Members of the French gaming squad Emulate confer with their coach during a break in the action at Tuesday's ESWC women's Counter-Strike final. The Emulate players went on to win the prestigious title at NVISION.

It isn't clear if these NVISION gamers' shirts bear their nicknames or corporate sponsors. Either way, you have to wonder what a former U.S. vice president and a dead sax player have to do with video games.

This sign posted outside the LAN command center at NVISION's Club SLI warns all Cheeto-stained wretches to stay the hell out.

The very best custom rigs on display at NVISION'S Club SLI included this oddly beautiful robotic figure doubling as a fully functional gaming system.

We never did figure out what the Gatling gun was for, but this custom rig showcased at NVISION is pretty cool.

Moving out of Club SLI and the world-record LAN party, we make our way to the vendor exhibition floor and the exact same sights of people sitting in front of computer screens. At least the lights are a bit brighter in this Convention Center hall.

"Conan! What is best in life?"

"To crunch your algorithms, see them driven before you, and to hear the lamentation of the data."

Microsoft's Games for Windows division tempts passersby with an entertainment-centric living room in NVISION's vendor exhibition hall.

Booth babes for Pioneer Memory pose on the show floor at NVISION on Tuesday.

David Forster, director of channel relations at chassis and power supply vendor Antec takes a break from booth duty at NVISION. The Fremont, Calif.-based company has some interesting new products for its whitebox channel, including three mini-ITX cases based on Intel's new Atom-based D945GCLF2 motherboard, code named Little Falls 2, and clamshells for the chip giant's Rich Creek 2 mobile boards for whitebooks.
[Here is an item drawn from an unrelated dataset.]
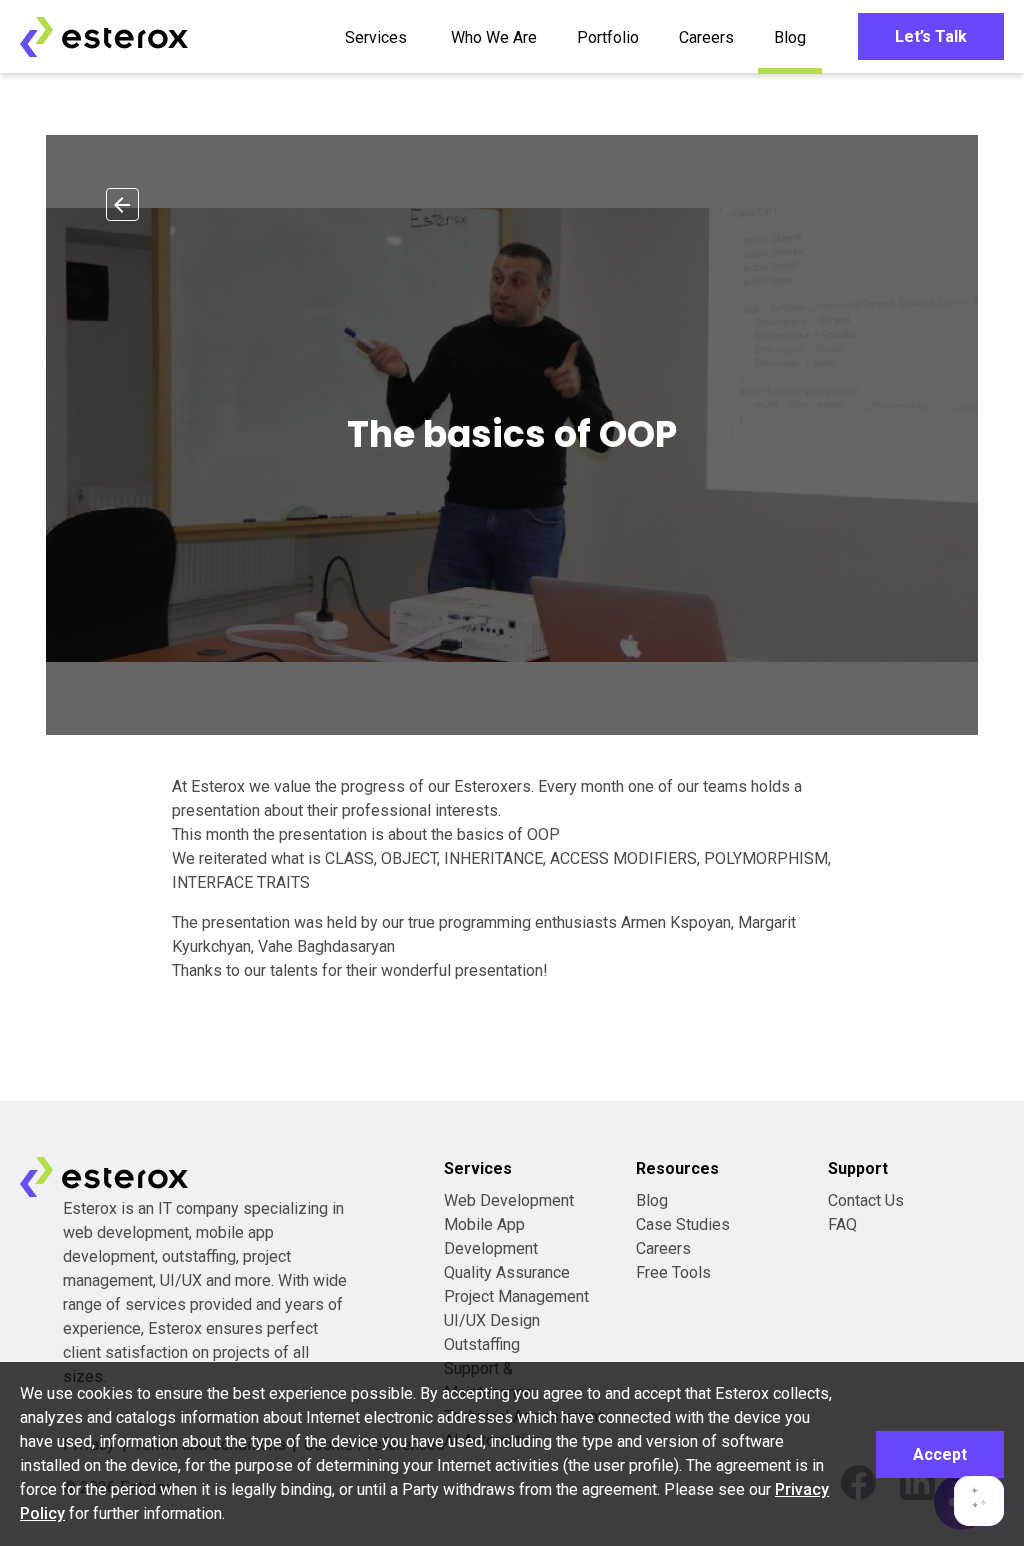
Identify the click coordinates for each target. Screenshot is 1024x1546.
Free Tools (673, 1272)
Elsa's Gladiac 960GT card features Nvidia's GeForce 9600GT GPU, core/memory clock of 700/2000MHz, 64 stream processors, 1GB of DDR3 memory and PCI Express 2.0. The Taiwanese company used to sell its gaming cards on, according to an Elsa representative, but unfortunately doesn't have any North American distribution at the moment.

This NVISION attendee appears to be preparing for the day he when becomes a little old man who can barely see over the steering wheel as he tests out this driving simulator in NVISION's automotive pavilion Tuesday.